(Stored items)
================
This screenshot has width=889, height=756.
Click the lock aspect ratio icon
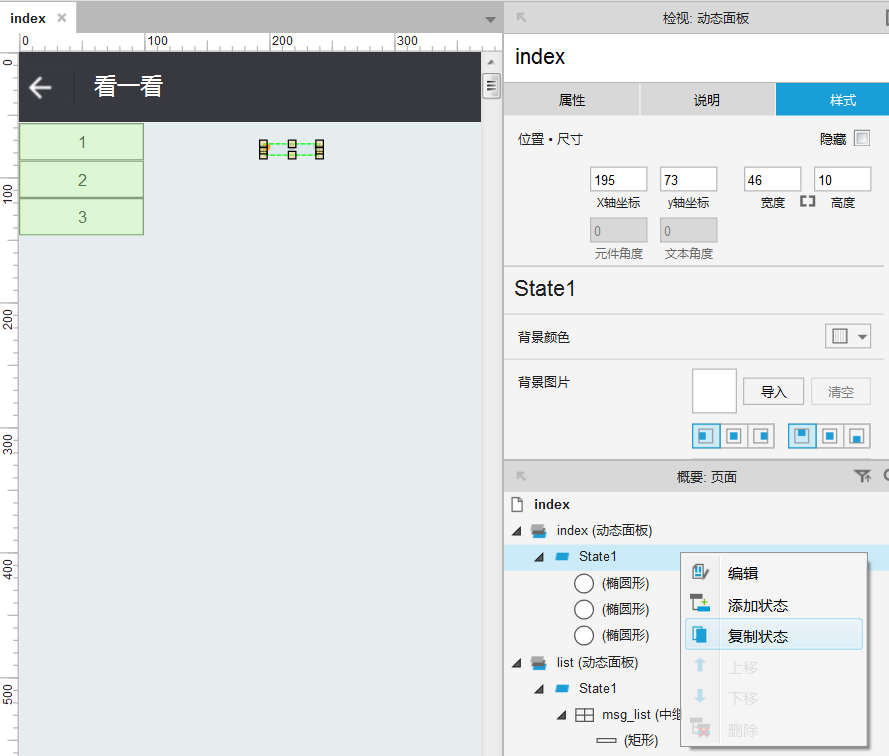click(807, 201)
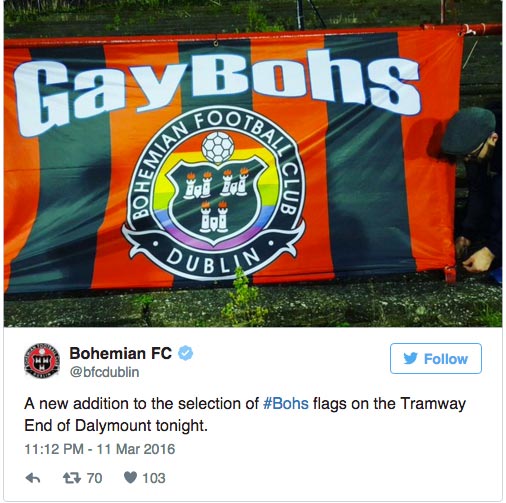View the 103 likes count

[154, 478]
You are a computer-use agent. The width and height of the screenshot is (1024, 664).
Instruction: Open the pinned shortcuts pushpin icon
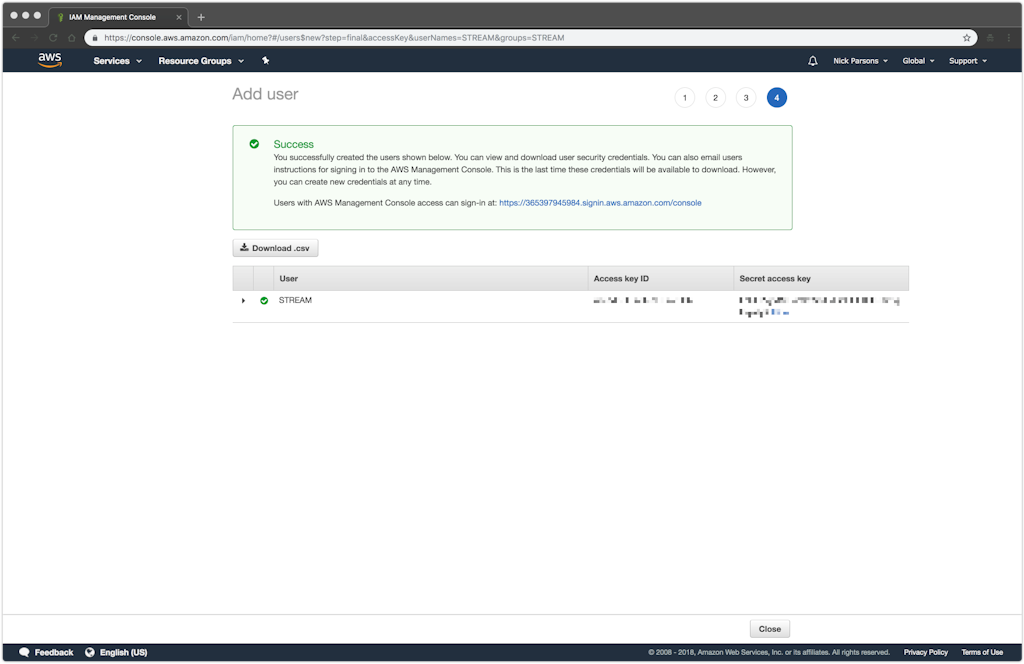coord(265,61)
================
Work task - The answer must consist solely of the lines from the one with "Instruction: Open the" through the final line of the data, each reproduced exactly and with pictures omitted.

Response to the exercise -
Instruction: Open the pinned shortcuts pushpin icon
coord(265,61)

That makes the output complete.